_Saved entries_:
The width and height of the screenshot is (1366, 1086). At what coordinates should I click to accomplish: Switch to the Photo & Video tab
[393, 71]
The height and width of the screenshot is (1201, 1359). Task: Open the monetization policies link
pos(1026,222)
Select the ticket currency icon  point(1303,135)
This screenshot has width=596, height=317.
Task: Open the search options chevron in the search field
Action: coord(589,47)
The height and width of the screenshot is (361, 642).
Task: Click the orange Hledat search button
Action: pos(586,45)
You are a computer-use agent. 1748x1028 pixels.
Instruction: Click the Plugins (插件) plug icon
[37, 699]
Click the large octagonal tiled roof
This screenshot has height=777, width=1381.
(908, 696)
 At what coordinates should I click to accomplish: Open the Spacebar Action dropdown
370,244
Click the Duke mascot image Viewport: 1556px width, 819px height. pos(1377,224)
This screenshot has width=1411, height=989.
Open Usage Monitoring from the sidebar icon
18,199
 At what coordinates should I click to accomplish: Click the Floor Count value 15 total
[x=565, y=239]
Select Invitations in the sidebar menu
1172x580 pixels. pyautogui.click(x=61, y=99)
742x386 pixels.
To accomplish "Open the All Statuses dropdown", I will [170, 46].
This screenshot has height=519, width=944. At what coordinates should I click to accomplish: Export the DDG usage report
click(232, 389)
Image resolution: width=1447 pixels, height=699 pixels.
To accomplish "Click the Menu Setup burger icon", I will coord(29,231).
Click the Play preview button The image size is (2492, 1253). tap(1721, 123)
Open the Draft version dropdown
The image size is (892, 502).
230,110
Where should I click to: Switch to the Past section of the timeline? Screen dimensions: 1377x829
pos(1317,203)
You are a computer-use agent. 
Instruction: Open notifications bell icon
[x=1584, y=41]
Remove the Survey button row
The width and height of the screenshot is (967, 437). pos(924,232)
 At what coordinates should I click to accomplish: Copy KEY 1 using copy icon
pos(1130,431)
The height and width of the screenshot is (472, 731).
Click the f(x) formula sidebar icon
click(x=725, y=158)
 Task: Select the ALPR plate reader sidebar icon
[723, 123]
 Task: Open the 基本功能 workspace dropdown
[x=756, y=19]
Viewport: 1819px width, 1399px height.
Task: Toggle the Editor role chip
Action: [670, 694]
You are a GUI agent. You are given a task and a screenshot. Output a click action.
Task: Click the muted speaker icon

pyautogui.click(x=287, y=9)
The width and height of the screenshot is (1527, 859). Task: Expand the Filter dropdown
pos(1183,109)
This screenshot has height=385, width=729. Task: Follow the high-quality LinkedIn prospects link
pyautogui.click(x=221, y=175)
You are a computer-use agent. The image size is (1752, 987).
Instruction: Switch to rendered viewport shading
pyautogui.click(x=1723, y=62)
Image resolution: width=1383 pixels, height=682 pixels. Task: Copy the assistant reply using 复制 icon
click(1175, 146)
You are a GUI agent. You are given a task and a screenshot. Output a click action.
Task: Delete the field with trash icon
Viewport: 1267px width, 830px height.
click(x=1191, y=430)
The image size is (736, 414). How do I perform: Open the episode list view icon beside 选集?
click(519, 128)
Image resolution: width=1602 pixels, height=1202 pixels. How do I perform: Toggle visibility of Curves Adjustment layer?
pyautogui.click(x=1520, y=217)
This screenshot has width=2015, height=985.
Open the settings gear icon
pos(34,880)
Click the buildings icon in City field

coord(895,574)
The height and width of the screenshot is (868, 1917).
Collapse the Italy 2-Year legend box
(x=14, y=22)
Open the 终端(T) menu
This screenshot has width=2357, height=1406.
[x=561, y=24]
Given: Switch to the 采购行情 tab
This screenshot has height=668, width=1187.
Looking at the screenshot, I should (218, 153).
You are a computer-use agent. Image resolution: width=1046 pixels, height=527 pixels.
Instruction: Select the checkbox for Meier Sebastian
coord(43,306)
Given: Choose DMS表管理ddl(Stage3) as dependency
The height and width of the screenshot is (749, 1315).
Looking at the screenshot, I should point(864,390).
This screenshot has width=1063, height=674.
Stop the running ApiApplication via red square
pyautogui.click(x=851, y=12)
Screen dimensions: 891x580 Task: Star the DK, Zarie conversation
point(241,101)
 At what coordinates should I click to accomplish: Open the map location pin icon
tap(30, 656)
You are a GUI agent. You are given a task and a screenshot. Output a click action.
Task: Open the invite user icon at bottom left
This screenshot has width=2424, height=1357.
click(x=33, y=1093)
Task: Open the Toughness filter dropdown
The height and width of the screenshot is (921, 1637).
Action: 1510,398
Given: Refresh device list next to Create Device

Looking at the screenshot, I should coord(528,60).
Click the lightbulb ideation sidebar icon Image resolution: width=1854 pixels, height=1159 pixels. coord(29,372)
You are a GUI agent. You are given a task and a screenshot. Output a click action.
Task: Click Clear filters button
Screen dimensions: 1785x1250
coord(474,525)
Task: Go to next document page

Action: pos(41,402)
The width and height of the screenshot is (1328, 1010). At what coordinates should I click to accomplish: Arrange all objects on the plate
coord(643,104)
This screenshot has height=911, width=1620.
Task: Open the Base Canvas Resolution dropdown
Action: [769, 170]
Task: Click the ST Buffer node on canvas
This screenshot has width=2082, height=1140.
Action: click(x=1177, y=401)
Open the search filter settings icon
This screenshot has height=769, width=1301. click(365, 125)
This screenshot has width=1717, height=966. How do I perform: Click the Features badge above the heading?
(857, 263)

_WORK REQUEST_: All lines above containing the string "computer": copy each one.

_RESPONSE TO THE EXERCISE_:
You are a computer-use agent. 1748x1028 pixels.
You are a computer-use agent. 
You are a computer-use agent. The image size is (1752, 987).
You are a computer-use agent. Image resolution: width=1046 pixels, height=527 pixels.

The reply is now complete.